Yeah, I know it's a gamble, but I feel that even if the battery only lasts 5 years that the price is going to come down. Sure it still won't be cheap, but if I can get a battery to last 100,000 miles (which since I drive 20k/year just driving to work and back, shouldn't be that hard to do) and say the battery is still at a high point of around 8k then it isn't that far off the 3k I spent on a transmission at 60k on my saturn. Plus I had to do oil changes, spark plugs, air filter (note: I cheated and bought a K&N, so I only had to buy 1, but still expensive (double note: I guess this evens out since my saturn doesn't have a cabin air filter and the LEAF does)) and gas which is something I would have to do in the Volt (even if not that often.) I know how ICE engines work and I think it is, also, a gamble to just let the gas engine sit for the majority of the year without being run. I know that the maintenance mode is supposed to take care of that, but gas still turns bad over time, seals wear out and the biggest one for me is that transmissions go bad. I imagine that with the complexity of the Volt transmission, it would cost far more than my dinky saturn transmission did. So now we aren't too far off. Just my 2 cents.
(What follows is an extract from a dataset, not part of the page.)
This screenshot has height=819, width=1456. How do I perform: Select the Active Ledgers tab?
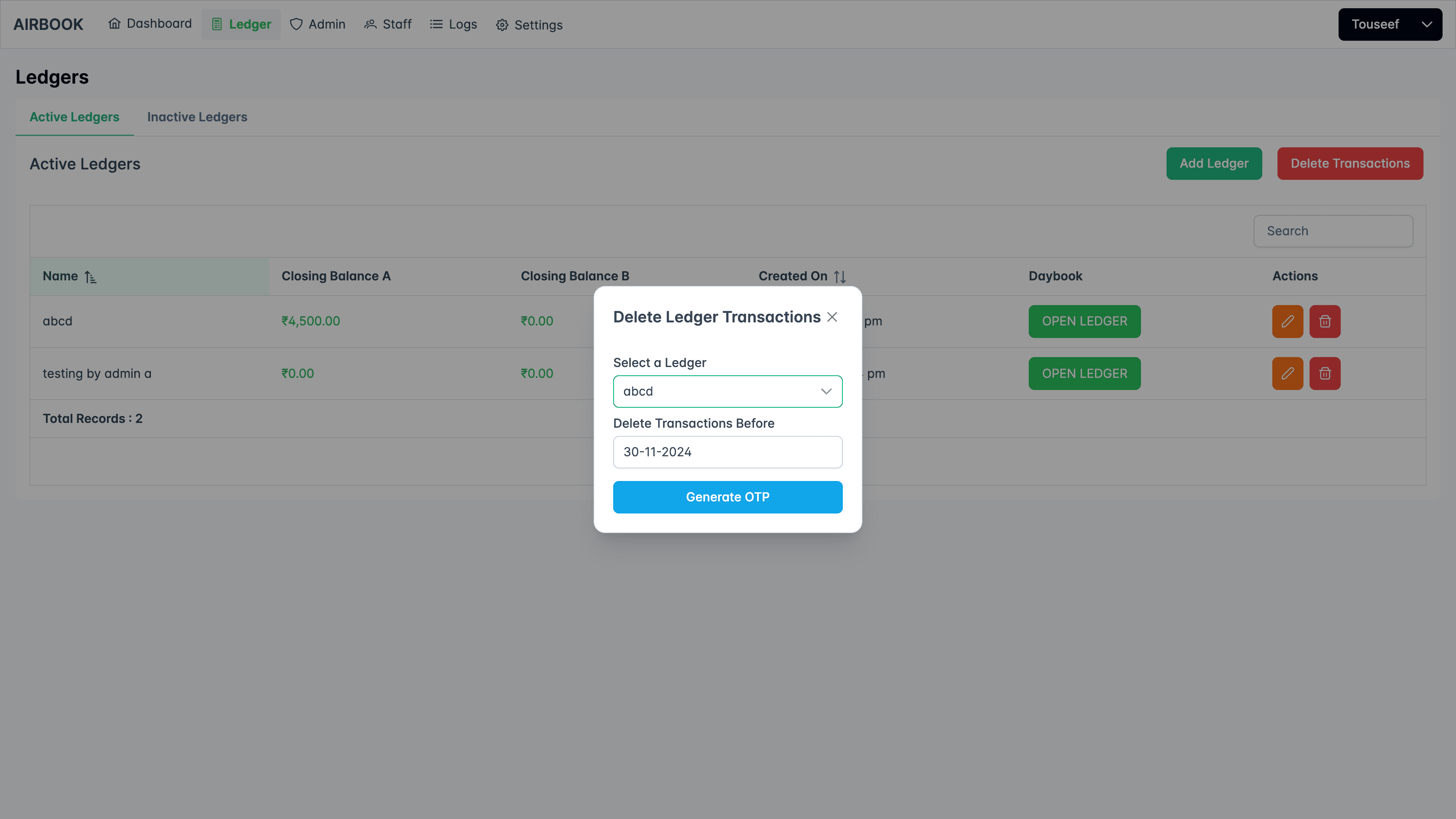tap(74, 117)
I do think that the Volt is a great transition car. For people that do drive great distances it is, also, great. I think the technology is complete, just limited to the inefficiencies of the ICE platform. I do believe that GM is making a better effort than Toyota, but I have heard rumblings that Toyota is going to be putting out a full EV in the next two years (I know a guy that works for Toyota R&D, but he has told me things that have ended up being wrong before) so we will have to see how dedicated GM is to continuing this. I don't agree with GM on the "lets create a new plug that incorporates both but isn't better than either" platform. I feel like if they were going to rewrite the EV code they should have made it the best possible thing, instead of just going with something smaller but not better. But I think we've had this argument before too, so moving on. :p
 
SanDust said:
smkettner said:
I can't get past the price difference. If Nissan had put the price difference to Volt into a battery then you would have a real range comparison. You may as well put Tesla in the usable range comparison as if price does not matter. Otherwise by getting LEAF instead of Volt I already have saved ~12,000 to go toward the eventual battery replacement.
The prices aren't very different now. That's one reason Leaf sales are sucking air.

Yes and I wonder if the initial price we paid for LEAF was a bit of a premium as is typical during a product launch.
It will be interesting where the 2013 model pricepoint ends up. Already $5,000 off 2012 model at some dealers.